六条からみる 井口の水没家屋や流失した田
提供:辻川信義氏
体験者の語り 男性 (昭和8年生まれ)
【野洲川六条地先の堤防決壊】
吉川は野洲川の一番下流で、湖岸に向かって、集落があって、畑があって、一番湖岸側に田んぼがある。順に低くなっている。野洲川沿いで一番下流やので、土地は一番低い。
琵琶湖岸に面してるので、大水の時は、琵琶湖の水の増量と野洲川の増水と、両方に注意しないといけない。
昭和28年台風13号の時、野洲川決壊の洪水は、幸い吉川の集落の中は通らなかったので、家の被害はほとんどなかった。
しかし、田んぼや畑は、上流側の畑が泥をかぶり、ぐーっと水で押し流されて、その土が下流側の田んぼへ落ちる。田んぼは稲の上に土や泥をかぶって、湖岸の方へたくさん流出した。
琵琶湖の水も、大雨で増水してるうえに、北風がきつかった。
野洲川の下流は北向いて流れてるので、北風で琵琶湖の水が逆流してきて、流れにくい。それが溢れてくるし、野洲川の切れた濁流が流れてくるしで、田んぼや畑は全滅や。
この流れた土を元に戻すという復旧作業が、大変やった。まず田んぼの土を上げて畑に戻さんと、田んぼにならへん。畑は、流出した土を戻さんと畑に戻らへん。
あの時分は、みなで協力するという気概があって、村総出でやったし、親戚やらも手伝いに来てくれはった。戦後やし、戦死者の家やったら女の人だけで、女でそんな仕事できませんやん。今みたいな重機はないし、トロッコ押して、順番に復旧して畑作っていかなあきません。
洪水になったら、自分とこの田畑がどこやったかわからへん。直すのにやっぱり、半年ぐらいかかった。
水は、普通は上流からの流れが合わさって、増えて流れてくるけど、台風13号の時は、屏風立ていうて、いっぺんに水かさが増して、一気にバーッと流れてきたと、当時のお年寄りから聞いた。
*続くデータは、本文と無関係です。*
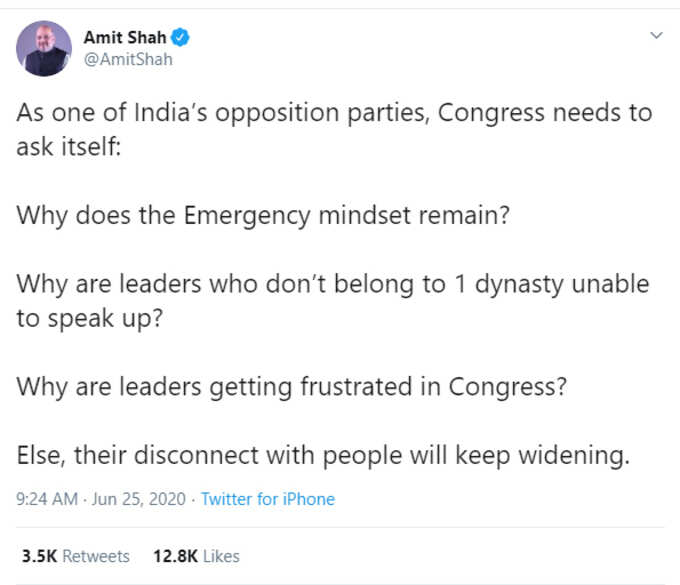680x585 pixels.
Task: Open the Twitter for iPhone source link
Action: pyautogui.click(x=268, y=499)
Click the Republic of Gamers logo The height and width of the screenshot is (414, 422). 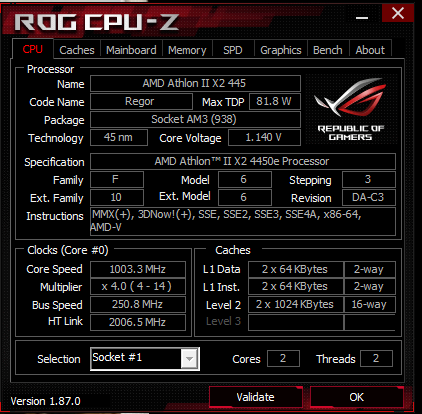pyautogui.click(x=351, y=109)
もう、前もってああするこうするという余裕はない。
田は、ちょうど実がなってきたところで水に浸かって。
ほんで、水だけと違う。家も壊れて流れてくる。材木もたくさん流れてくる。当時、材木は上流で切って貯蔵してたんで、それが流れてくる。
木造の橋もほとんど流された。橋の桁にそんなんが引っ掛かると水が流れへんから、堤防の上で番してもらってて、ロープを体に巻いて飛び込んで、引っ掛かってる材木を流す。そういう危険なこともやった。
水は濁流で、流れも渦を巻いてた。それはものすごい。
で、水がバーッと回ってるから、土がみな掘れて。
水がパッと引いたら、すり鉢みたいにごっつい穴が、あっちにもこっちにもあっちにもこっちにも開いてる。
ほんで北風がきついから、琵琶湖の水を、こっちへ押してますわな。そやから、対岸の小松やらの湖岸の水がだーっと減ったいうことや。みな、こっちへ押されてきて、こっちは水位が高こなって。
農水用に琵琶湖から水を上げるのに、発動機やらがあったんやけど、そういうもんは全滅。小屋やらも流れてしもて、ない。
湖岸には堤防はないからなあ。水が入ってきたら、田んぼは湖(うみ)になる。そうなったら、田んぼも畑も植えてあるもんが流れてしまう。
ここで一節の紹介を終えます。